[Problem requirements] Return exactly those lines of the material below that fall between the line holding "The width and height of the screenshot is (624, 400)." and the line holding "Given: Open Isle of the Dead thumbnail", inclusive.

==== Task inputs ====

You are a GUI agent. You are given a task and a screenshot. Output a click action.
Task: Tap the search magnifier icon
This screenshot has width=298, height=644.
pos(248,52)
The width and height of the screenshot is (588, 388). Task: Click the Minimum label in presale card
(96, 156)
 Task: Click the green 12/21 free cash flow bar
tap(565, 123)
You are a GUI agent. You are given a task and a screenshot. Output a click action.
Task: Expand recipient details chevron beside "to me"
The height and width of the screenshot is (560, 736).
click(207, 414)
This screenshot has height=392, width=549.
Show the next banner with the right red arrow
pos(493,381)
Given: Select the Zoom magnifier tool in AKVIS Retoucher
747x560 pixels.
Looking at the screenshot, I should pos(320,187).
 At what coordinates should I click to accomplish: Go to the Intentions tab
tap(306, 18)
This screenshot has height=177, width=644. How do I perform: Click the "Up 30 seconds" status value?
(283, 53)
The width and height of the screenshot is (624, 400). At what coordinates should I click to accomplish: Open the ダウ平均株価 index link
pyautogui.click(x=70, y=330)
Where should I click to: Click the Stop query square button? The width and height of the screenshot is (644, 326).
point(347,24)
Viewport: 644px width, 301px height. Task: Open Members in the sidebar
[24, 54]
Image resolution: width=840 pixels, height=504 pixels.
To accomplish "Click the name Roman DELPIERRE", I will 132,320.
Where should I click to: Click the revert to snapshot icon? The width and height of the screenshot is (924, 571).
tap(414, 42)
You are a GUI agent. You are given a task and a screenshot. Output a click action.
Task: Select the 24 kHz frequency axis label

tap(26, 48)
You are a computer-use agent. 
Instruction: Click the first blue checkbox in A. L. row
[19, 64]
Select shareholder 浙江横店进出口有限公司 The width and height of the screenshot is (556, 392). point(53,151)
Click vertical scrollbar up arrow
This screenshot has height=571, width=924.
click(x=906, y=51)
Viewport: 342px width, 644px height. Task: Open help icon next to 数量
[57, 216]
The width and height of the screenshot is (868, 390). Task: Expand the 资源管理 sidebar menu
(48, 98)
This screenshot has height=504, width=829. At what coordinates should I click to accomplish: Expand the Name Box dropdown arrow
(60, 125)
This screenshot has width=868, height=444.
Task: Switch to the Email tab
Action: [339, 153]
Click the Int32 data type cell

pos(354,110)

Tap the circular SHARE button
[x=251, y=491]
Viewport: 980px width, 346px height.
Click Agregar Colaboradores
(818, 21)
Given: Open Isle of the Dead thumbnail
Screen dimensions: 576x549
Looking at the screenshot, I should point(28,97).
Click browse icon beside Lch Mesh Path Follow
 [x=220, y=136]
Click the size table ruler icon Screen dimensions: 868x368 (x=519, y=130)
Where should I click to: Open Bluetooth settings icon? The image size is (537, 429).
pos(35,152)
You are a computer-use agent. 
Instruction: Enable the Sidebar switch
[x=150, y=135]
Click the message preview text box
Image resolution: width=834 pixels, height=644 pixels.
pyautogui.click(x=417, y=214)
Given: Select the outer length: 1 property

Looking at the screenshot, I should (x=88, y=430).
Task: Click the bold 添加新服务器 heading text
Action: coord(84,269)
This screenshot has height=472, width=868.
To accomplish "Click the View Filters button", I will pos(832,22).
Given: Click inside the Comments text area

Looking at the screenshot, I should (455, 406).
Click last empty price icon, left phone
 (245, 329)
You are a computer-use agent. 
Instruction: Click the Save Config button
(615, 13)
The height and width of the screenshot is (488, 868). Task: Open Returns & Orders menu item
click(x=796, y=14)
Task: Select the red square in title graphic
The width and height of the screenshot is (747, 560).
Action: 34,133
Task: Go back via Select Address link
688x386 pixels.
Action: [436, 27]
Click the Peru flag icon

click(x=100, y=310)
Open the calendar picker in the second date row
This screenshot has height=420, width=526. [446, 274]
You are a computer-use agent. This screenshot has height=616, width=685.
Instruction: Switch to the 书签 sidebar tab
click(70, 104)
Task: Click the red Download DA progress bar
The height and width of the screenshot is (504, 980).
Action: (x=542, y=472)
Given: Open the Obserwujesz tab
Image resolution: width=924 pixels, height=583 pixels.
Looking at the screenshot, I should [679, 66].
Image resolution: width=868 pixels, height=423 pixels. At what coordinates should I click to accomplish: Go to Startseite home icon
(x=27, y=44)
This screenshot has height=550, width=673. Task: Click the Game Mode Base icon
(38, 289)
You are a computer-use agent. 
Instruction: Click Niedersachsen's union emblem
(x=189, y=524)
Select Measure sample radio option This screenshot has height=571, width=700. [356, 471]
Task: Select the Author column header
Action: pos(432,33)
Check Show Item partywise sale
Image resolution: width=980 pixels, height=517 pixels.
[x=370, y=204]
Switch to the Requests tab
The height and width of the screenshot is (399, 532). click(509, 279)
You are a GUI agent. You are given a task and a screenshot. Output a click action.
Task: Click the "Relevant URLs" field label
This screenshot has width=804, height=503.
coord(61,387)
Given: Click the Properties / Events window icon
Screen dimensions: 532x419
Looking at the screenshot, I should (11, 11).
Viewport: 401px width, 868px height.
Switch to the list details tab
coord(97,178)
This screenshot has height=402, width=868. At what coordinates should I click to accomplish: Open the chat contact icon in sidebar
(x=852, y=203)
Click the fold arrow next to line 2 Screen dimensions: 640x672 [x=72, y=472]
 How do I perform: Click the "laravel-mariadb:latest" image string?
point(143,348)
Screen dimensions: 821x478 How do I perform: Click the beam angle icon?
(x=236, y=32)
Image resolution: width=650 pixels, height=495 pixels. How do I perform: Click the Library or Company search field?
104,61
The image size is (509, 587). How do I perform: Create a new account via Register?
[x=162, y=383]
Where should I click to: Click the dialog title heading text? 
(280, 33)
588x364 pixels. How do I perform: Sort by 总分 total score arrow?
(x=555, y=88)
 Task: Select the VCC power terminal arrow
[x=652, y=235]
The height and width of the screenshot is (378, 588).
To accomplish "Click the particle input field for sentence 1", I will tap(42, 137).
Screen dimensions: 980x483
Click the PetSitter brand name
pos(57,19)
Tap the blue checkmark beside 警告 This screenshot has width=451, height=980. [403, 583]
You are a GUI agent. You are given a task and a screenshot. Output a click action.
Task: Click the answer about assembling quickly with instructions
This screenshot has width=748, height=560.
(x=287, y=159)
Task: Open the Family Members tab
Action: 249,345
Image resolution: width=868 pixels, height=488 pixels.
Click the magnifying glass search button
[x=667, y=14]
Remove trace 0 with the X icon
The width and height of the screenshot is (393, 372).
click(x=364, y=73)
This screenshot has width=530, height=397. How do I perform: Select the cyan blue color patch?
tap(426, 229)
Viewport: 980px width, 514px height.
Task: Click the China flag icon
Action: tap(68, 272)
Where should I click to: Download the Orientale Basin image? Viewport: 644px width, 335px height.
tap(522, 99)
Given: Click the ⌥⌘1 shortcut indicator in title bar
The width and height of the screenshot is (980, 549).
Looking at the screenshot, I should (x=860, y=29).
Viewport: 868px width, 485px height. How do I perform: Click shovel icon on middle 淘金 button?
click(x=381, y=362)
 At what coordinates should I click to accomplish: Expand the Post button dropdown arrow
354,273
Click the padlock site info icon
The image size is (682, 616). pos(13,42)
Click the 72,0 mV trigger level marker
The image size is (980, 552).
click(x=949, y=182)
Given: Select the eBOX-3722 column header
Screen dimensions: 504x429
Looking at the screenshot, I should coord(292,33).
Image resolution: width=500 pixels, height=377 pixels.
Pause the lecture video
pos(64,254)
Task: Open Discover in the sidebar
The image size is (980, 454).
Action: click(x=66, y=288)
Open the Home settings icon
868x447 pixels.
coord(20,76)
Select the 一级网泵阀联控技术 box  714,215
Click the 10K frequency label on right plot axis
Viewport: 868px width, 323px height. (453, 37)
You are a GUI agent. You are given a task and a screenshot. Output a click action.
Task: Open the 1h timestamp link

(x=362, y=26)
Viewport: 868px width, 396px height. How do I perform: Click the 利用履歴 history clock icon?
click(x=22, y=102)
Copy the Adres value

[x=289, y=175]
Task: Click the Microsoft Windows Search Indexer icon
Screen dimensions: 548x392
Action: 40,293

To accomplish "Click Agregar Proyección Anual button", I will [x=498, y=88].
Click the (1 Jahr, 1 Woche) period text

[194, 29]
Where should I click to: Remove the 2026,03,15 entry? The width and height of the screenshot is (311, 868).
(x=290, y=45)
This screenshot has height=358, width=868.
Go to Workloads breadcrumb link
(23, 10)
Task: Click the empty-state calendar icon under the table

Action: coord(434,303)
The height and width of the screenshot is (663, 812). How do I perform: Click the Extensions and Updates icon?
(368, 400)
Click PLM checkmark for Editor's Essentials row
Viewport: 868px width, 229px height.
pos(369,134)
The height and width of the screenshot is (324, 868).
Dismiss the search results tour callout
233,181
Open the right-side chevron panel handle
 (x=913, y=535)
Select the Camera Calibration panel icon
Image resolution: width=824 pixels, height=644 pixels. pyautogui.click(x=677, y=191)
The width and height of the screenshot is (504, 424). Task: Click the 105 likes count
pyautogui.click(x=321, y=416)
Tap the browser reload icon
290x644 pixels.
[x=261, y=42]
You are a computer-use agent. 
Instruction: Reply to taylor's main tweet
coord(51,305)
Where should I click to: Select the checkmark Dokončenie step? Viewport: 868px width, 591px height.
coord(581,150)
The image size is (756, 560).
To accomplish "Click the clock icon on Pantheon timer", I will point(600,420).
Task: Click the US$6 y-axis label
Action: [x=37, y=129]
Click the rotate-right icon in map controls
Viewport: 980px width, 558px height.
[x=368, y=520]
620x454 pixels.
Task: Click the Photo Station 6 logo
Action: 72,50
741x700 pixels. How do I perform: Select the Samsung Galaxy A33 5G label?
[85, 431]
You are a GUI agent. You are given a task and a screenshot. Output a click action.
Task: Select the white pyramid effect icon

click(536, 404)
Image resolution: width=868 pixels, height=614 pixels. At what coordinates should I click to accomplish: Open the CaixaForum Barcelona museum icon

====

[Task answer]
The width and height of the screenshot is (624, 400). At what coordinates should I click to accomplish: Open the ダウ平均株価 index link
pyautogui.click(x=70, y=330)
Where should I click to: Click the Stop query square button? The width and height of the screenshot is (644, 326).
point(347,24)
Viewport: 644px width, 301px height. Task: Open Members in the sidebar
[24, 54]
Image resolution: width=840 pixels, height=504 pixels.
To accomplish "Click the name Roman DELPIERRE", I will 132,320.
Where should I click to: Click the revert to snapshot icon? The width and height of the screenshot is (924, 571).
tap(414, 42)
You are a GUI agent. You are given a task and a screenshot. Output a click action.
Task: Select the 24 kHz frequency axis label

tap(26, 48)
You are a computer-use agent. 
Instruction: Click the first blue checkbox in A. L. row
[19, 64]
Select shareholder 浙江横店进出口有限公司 The width and height of the screenshot is (556, 392). point(53,151)
Click vertical scrollbar up arrow
This screenshot has height=571, width=924.
click(x=906, y=51)
Viewport: 342px width, 644px height. Task: Open help icon next to 数量
[57, 216]
The width and height of the screenshot is (868, 390). Task: Expand the 资源管理 sidebar menu
(48, 98)
This screenshot has height=504, width=829. At what coordinates should I click to accomplish: Expand the Name Box dropdown arrow
(60, 125)
This screenshot has width=868, height=444.
Task: Switch to the Email tab
Action: [339, 153]
Click the Int32 data type cell

pos(354,110)

Tap the circular SHARE button
[x=251, y=491]
Viewport: 980px width, 346px height.
Click Agregar Colaboradores
(818, 21)
Given: Open Isle of the Dead thumbnail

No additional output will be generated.